Ceux qui étaient à Cannes en 1996 se souviendront d'une bataille passionnelle entre partisans et opposants autour de deux films : Secrets et mensonges de Mike Leigh et Breaking the Waves de Lars Von Trier. Le premier repart avec la Palme d'or, le second avec le Grand prix du jury. Le président du jury Coppola a appliqué strictement le règlement : la Palme revient à un film qui peut toucher le plus grand nombre, le Grand prix récompense une audace.

C'est cruel de départager deux grandes oeuvres, transcendées par leurs comédiennes, signées de cinéastes au sommet de leur talent. Leigh a réalisé ce film dans l'improvisation, sans scénario. Il en ressort une histoire bouleversante. Von Trier a poussé ses comédiens jusqu'à leurs limites. L'expérience bouscule. Les deux déshabillent de leur caméra les secrets les plus enfouis, déchirent les cicatrices jamais guéries, entrainent leurs personnages dans les abîmes.

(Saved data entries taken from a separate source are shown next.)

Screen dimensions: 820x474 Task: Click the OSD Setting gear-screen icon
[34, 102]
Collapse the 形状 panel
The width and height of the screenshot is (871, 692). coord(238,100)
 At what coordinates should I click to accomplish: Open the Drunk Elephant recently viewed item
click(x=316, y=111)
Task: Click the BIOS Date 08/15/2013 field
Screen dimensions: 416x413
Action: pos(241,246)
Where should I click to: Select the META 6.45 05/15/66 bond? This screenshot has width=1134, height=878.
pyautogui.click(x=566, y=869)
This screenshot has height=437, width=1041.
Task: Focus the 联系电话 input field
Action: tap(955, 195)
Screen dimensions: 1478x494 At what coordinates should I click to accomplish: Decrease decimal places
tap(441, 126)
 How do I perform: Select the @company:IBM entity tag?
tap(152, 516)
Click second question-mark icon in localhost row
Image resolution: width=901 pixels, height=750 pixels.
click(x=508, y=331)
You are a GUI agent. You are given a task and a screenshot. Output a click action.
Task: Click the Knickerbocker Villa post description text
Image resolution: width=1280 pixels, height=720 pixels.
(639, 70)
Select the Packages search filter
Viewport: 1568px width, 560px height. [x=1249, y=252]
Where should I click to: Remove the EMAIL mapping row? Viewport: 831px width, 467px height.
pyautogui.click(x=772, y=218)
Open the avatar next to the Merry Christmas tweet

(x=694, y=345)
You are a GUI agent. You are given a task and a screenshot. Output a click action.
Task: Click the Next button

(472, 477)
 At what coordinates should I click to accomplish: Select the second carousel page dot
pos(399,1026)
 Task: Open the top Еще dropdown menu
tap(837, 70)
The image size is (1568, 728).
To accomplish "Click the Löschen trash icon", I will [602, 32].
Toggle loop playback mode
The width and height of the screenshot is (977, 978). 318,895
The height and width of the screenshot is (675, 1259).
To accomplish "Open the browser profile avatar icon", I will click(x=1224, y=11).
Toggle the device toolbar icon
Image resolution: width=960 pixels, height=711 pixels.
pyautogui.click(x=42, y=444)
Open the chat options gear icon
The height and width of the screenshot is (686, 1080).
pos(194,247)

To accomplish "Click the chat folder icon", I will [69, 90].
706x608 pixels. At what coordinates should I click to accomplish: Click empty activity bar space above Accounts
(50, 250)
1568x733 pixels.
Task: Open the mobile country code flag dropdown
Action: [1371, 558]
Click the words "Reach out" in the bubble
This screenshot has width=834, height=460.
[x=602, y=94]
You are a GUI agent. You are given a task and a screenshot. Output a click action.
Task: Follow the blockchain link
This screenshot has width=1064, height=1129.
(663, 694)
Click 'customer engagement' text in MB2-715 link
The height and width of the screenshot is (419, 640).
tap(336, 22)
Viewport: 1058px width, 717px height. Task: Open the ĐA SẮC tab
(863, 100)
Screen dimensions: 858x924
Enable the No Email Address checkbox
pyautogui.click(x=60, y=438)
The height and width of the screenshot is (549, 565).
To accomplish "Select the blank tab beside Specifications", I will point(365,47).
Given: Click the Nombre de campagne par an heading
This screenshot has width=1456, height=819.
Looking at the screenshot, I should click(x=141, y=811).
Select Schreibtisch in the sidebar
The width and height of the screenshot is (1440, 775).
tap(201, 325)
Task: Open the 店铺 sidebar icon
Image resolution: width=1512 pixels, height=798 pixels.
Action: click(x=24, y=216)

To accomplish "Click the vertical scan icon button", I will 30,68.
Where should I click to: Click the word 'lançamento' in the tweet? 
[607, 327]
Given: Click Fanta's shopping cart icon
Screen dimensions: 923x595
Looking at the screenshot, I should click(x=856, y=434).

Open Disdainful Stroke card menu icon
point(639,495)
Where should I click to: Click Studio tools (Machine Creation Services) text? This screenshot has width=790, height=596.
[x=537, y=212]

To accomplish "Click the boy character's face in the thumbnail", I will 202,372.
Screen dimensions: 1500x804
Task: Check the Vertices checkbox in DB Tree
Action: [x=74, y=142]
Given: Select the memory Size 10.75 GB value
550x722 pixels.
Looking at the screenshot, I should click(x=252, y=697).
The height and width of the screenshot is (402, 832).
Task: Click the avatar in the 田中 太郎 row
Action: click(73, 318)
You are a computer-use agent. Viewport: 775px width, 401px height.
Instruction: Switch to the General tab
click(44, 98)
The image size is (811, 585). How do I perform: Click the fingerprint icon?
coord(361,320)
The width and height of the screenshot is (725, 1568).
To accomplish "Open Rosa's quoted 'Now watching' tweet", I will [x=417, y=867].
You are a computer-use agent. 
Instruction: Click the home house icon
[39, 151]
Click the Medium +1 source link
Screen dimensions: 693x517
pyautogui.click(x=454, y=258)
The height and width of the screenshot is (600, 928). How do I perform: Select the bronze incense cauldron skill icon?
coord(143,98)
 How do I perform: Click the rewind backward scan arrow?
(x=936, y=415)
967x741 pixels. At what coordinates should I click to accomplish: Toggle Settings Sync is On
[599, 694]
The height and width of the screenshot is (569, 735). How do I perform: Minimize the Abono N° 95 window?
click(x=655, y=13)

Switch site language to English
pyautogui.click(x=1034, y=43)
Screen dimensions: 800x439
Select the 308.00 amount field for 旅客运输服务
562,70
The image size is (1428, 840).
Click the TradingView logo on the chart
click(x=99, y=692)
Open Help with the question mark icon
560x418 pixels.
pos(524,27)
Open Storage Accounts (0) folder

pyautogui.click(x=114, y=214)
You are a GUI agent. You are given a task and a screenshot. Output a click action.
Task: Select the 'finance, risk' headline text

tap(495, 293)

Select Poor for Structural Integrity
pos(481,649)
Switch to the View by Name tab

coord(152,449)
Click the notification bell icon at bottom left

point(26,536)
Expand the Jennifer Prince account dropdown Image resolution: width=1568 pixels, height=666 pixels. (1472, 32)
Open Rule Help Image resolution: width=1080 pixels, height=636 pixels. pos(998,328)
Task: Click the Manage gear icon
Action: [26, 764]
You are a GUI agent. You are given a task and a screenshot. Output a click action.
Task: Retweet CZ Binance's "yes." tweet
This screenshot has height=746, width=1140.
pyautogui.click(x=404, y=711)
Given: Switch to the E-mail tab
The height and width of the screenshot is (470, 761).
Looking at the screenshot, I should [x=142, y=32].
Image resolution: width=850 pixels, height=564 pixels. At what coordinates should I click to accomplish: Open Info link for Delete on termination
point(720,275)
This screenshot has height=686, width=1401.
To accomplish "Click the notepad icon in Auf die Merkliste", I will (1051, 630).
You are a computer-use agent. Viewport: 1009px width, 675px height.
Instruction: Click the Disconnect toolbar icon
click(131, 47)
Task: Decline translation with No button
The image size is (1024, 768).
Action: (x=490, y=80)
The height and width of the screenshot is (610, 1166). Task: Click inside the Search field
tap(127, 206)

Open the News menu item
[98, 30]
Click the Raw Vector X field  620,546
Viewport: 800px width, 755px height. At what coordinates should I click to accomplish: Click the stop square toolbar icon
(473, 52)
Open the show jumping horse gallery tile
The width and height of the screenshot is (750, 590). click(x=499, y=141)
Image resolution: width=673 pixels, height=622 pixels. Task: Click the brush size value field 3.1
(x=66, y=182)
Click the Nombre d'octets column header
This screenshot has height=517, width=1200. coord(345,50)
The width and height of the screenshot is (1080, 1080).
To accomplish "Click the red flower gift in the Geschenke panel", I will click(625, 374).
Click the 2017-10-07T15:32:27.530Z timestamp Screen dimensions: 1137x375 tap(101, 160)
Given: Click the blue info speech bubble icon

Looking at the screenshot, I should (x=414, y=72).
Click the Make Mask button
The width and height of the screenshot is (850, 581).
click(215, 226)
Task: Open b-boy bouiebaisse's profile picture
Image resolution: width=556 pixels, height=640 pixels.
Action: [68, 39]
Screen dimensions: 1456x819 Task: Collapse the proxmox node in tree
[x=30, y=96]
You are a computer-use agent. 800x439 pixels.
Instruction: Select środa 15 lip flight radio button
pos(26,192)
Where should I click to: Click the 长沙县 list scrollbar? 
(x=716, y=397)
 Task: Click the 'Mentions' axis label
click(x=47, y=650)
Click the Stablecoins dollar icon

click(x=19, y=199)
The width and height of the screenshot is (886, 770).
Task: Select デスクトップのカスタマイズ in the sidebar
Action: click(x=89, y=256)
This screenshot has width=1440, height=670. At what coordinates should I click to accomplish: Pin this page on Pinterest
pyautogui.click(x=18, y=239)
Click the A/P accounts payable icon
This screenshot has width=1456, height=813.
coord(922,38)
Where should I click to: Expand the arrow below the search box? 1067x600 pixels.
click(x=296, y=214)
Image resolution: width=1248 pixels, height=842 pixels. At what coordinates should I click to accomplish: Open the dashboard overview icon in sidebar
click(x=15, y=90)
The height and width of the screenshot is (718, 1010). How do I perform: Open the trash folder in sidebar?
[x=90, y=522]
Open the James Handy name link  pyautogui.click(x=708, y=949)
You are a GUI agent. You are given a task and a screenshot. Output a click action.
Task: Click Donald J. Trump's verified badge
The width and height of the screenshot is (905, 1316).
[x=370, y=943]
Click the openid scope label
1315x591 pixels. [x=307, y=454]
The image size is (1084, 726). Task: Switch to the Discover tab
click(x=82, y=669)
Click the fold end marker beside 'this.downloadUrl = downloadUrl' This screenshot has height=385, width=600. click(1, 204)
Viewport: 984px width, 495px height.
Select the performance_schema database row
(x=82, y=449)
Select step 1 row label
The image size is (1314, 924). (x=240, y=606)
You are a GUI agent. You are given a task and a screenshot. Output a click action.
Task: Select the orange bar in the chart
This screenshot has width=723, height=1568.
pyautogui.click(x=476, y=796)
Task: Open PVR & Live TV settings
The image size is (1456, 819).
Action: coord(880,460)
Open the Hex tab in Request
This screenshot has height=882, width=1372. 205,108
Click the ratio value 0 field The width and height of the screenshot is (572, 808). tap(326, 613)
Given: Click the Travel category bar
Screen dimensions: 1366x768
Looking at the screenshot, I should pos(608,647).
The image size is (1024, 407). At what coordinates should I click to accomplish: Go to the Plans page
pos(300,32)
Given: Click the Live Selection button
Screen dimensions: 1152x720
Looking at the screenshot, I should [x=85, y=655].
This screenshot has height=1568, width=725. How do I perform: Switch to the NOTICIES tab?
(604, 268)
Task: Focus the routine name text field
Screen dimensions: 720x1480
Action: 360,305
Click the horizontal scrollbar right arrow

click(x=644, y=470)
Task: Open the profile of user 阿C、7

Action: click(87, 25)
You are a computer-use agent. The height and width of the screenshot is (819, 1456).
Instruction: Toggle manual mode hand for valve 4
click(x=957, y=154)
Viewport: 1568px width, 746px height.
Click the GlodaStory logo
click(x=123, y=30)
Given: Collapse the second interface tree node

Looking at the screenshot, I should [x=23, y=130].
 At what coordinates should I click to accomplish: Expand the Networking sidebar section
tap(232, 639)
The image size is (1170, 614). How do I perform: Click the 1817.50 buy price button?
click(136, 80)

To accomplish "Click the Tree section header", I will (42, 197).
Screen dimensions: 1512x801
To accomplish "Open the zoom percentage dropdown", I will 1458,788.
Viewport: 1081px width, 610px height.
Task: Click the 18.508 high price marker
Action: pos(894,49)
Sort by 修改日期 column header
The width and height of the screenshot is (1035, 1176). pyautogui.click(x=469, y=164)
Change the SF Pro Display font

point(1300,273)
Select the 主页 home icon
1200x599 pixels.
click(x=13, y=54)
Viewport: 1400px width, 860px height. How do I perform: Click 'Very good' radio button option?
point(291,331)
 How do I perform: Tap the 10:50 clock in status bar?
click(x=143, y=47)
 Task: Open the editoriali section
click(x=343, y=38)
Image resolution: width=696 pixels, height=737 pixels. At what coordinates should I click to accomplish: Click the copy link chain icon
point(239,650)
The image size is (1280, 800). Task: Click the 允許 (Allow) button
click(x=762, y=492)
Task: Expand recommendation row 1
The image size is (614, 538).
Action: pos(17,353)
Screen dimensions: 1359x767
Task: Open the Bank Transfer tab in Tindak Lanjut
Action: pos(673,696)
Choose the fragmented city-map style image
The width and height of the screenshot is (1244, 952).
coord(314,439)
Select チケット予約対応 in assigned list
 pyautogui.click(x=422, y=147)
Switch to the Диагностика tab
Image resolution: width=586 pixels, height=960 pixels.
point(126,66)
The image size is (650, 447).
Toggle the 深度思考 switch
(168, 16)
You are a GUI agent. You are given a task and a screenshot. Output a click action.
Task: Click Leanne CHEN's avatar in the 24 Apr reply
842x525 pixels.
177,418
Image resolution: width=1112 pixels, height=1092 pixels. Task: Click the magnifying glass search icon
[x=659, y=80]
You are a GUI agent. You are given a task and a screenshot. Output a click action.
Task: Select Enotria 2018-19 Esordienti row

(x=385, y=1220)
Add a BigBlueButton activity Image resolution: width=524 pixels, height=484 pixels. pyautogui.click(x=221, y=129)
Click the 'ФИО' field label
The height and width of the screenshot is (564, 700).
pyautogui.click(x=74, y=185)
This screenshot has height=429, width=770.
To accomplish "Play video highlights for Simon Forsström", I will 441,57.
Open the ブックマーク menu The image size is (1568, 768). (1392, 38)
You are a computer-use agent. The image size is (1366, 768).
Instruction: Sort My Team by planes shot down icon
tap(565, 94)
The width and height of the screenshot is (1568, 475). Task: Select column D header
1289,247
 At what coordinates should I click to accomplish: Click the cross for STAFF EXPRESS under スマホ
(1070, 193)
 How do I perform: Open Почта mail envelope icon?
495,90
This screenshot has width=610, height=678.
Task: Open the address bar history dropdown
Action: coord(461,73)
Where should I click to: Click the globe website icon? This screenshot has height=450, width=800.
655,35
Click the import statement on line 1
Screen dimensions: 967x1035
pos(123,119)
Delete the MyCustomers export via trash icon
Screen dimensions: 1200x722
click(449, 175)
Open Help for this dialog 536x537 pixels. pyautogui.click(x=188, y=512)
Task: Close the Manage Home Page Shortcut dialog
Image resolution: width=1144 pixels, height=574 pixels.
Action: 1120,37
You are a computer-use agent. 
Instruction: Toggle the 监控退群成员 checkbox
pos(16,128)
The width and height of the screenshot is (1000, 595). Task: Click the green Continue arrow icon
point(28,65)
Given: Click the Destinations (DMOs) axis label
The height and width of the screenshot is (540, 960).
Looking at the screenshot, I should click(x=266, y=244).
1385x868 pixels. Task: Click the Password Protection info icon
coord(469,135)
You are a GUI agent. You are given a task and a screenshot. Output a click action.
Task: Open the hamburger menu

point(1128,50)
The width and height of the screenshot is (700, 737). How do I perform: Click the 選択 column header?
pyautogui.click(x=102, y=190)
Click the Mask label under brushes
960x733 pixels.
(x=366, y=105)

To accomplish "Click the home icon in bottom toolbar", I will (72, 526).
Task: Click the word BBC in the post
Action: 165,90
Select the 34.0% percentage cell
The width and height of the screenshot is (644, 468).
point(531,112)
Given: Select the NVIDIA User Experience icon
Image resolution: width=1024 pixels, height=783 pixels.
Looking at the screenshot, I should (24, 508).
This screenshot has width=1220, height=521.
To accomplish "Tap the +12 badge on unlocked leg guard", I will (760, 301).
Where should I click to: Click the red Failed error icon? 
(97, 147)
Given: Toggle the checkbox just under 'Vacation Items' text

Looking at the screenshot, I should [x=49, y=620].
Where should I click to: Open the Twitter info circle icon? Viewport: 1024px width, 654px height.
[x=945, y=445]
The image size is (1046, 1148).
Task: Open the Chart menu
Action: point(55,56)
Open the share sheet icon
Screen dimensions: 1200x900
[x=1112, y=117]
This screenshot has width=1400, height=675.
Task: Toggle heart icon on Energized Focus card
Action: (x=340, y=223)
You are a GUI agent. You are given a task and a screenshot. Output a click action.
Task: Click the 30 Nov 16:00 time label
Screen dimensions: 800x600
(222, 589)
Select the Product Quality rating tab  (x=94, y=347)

Tout se professionnalise à Cannes. Dans un an, Internet va faire son entrée : quelques journalistes web venus d'outre-atlantique, un site pour le Festival. En attendant, le cinéma s'offre une orgie aux saveurs variées : Ruiz, Desplechin, Russell, Lee, Altman, Kaurismaki, Taviani, Bertolucci, Cimino, Kaige, De Heer, Frears, Audiard... Le Crash de David Cronenberg fait scandale, mais lui permet d'acquérir ses lettres de noblesse. Le Fargo des frères Coen fait rire, et leur permet de se propulser dans la course aux Oscars. Daniel Auteuil s'offre un doublé avec le sensible film de Jaco Van Dormael, le Huitième Jour, et le polar trouble d'André Téchiné, Les voleurs, où Deneuve émeut en lesbienne. Le cinéma français est dans tous ses états avec le fabuleux documentaire Microcosmos et une ouverture pleine d'esprit, Ridicule. Miramax achète le film de Patrice Leconte pour un million de dollars, un record pour un film européen à l'époque.

C'est une année où l'amour est entier, qu'on soit blanc, noir, homosexuel, handicapé, mutilé, intellectuel, croyant... Un jeune comédien vient défendre The Pillow Book de Peter Greenaway à Un certain regard et Trainspotting de Danny Boyle hors compétition. Ewan McGregor était inconnu du public, le voici starisé par les montées des marches. L'acteur est brillant (et totalement nu) dans le film érotique de Greenaway, il est constamment juste dans le film générationnel de Boyle, qui deviendra culte, même si on a oublié qu'il a fait son avant-première internationale sur la Croisette.

Sans doute parce que 1996, c'est aussi l'année de Marcello, celui-là même qui sert d'icône au 67e Festival de Cannes qui s'achève dans deux jours. Mastroianni a présenté 25 films en sélection officielle, reçu deux fois le prix d'interprétation masculine. On ne le sait pas encore mais il fait cette année là son ultime montée des marche, avec sa fille, Chiara. Magique. La chaleur qu’il dégage efface la maladie qui le ronge. Il rejoindra Fellini à la fin de l'année. Eux qui avaient imaginé Le voyage de G. Mastorna, ce film jamais réalisé où un violoncelliste se retrouvait dans l'au-delà. Ciao Marcello.